Ontario Premier Doug Ford speaks to reporters as he leaves a meeting with Prime Minister Mark Carney on Parliament Hill in Ottawa, on Monday, Aug. 18, 2025. THE CANADIAN PRESS/Patrick DoylePATRICK DOYLE/The Canadian Press
“You can’t be experimenting on dogs. They’re part of our families. Or cats. Go with mice, go with rats, no problem,” Doug Ford said recently as he announced his intention to ban most research on dogs and cats in the province.
The Ontario Premier was reacting to a report by the Investigative Journalism Bureau that beagles were being used in a medical research study at the Lawson Research Institute at St. Joseph’s Health Care in London, Ont.
A self-described “animal lover,” Mr. Ford called animal experimentation “cruel” and “unacceptable,” and said the new law would be “short and simple” – an outright ban.
Nobody likes the idea of cute little puppies being killed. But Mr.
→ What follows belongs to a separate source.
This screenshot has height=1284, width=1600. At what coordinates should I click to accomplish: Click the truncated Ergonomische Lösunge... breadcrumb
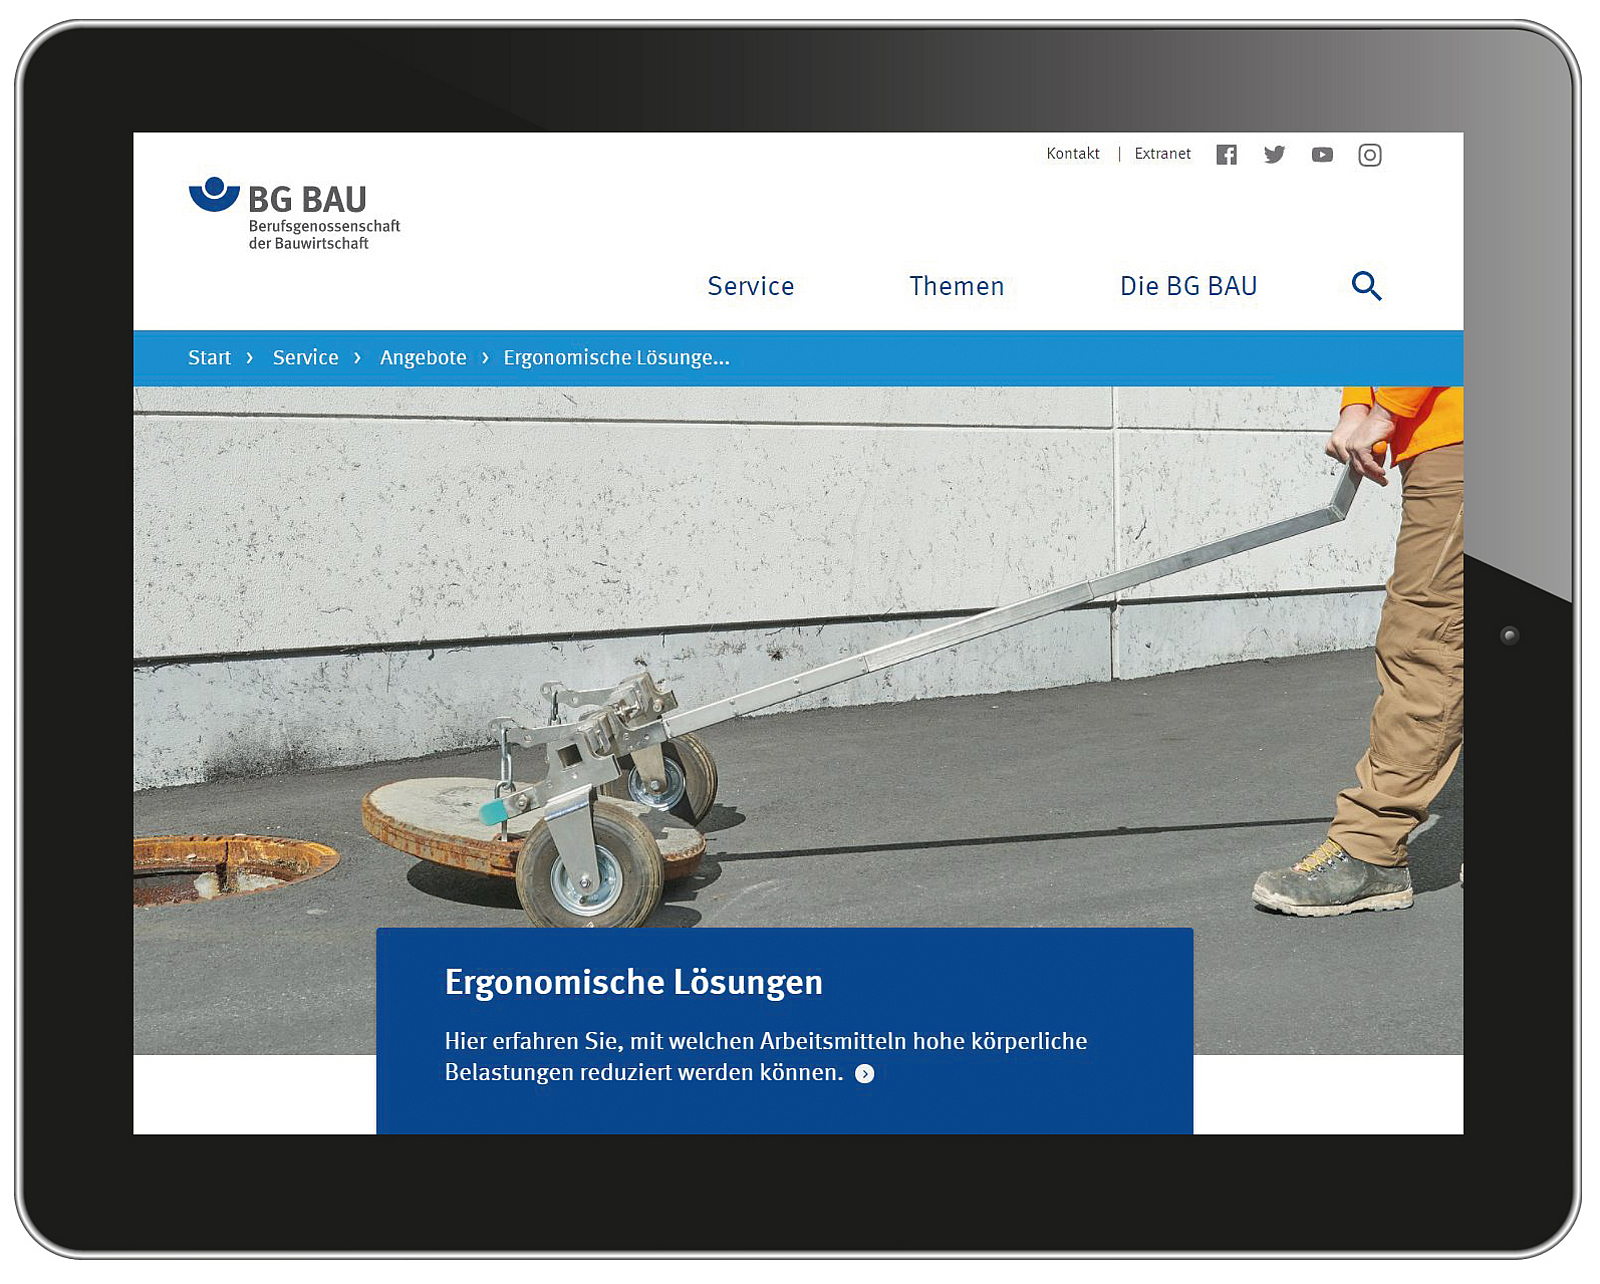pyautogui.click(x=616, y=358)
Ford’s populist pandering to emotion is anti-science rhetoric that serves no one.
If you’re going to fashion responsible public policy, you need more than knee-jerk responses to things that make you uncomfortable; you need to be a grounded in reality.
The beagles in question were not family pets. They were raised specifically for research, the same way we raise cattle, swine and poultry for food.
Opinion: The use of dogs in medical research is a tragedy
The research being done at St. Joseph’s (which has been discontinued because of the controversy, despite the institution having had its research approved by an internal animal-care committee in accordance with Canadian Council on Animal guidelines) might seem cruel on the surface. Researchers induced heart attacks in the beagles lasting up to three hours. Then they did imaging like MRIs to study the damage to the heart and understand how it caused heart failure.
This knowledge could ultimately result in much better care for patients who suffer heart attacks. That’s about 60,000 people a year in Canada alone.
Animal experiments – on rats, rabbits, dogs, chimpanzees and more – should be done ethically and humanely. But the research is justified because it can result in new treatments that provide significant benefits to humans.
Scientists aren’t killing animals for the joy of it, but because the new drugs or processes they are studying can’t be practically or ethically tested on humans.
Animals, particularly mammals, share biological and genetic similarities with humans, so using them in research studies can provide unique insight.
The benefits of animal testing are legion. Insulin, one of the greatest discoveries in the history of medicine, is still injected today the way it was in a beagle named Marjorie more than a century ago. The dog had her pancreas removed and was kept alive for 70 days with injections of insulin. As a result of that research, conducted at the University of Toronto, tens of millions of lives were saved.

Beagles rescued from a breeding and research facility wait for their medical procedures at an animal hospital in Maryland.Anna Moneymaker/Getty Images
Well, that was a century ago, critics will say. Surely, in the 21st century, we can use computer modelling, tissue samples and more to avoid killing animals. And indeed, many of those alternative research methods are now used. We use far fewer animals (especially mammals) in experiments than we used to. But, at some point, you have to test drugs and surgical techniques in live beings – and it shouldn’t be humans.
Research on animals has resulted in tremendous advances in cancer care and in the treatment of cardiovascular disease, infectious diseases like hepatitis C and HIV, Alzheimer’s, and much more.
Of course, not every experiment results in life-saving breakthroughs. In fact, the vast majority do not. But that doesn’t mean we should not test valid hypotheses.
One thing is certain: We will never make breakthroughs without research. And yes, some may involve animals. But research on animals involves rigorous protocols and review by ethics committees to ensure the welfare of animal subjects.
The Canadian Council of Animal Care reviews all federally funded research proposals to determine if there are alternative methods that don’t involve animals, to reduce the number of research animals used, and to minimize the pain and distress, for example by using painkillers.
The province of Ontario already has legislation and regulation to oversee animal experimentation, the Animals for Research Act. It doesn’t need a new law banning research.
One of the arguments of opponents of animal research is that animals can’t give consent. Well, dogs and cats don’t consent to be pets either. Yet Canadians own roughly 8.3 million dogs and 8.6 million cats. Not all of them are treated humanely.
By contrast, about 16,000 dogs are used in research experiments in Canada annually. If we stop that research, we lose the potential societal gains.
If animal research is evil, as some claim, then it is a necessary evil.
It’s great to be an animal lover. But caring about the well-being of humans matters, too.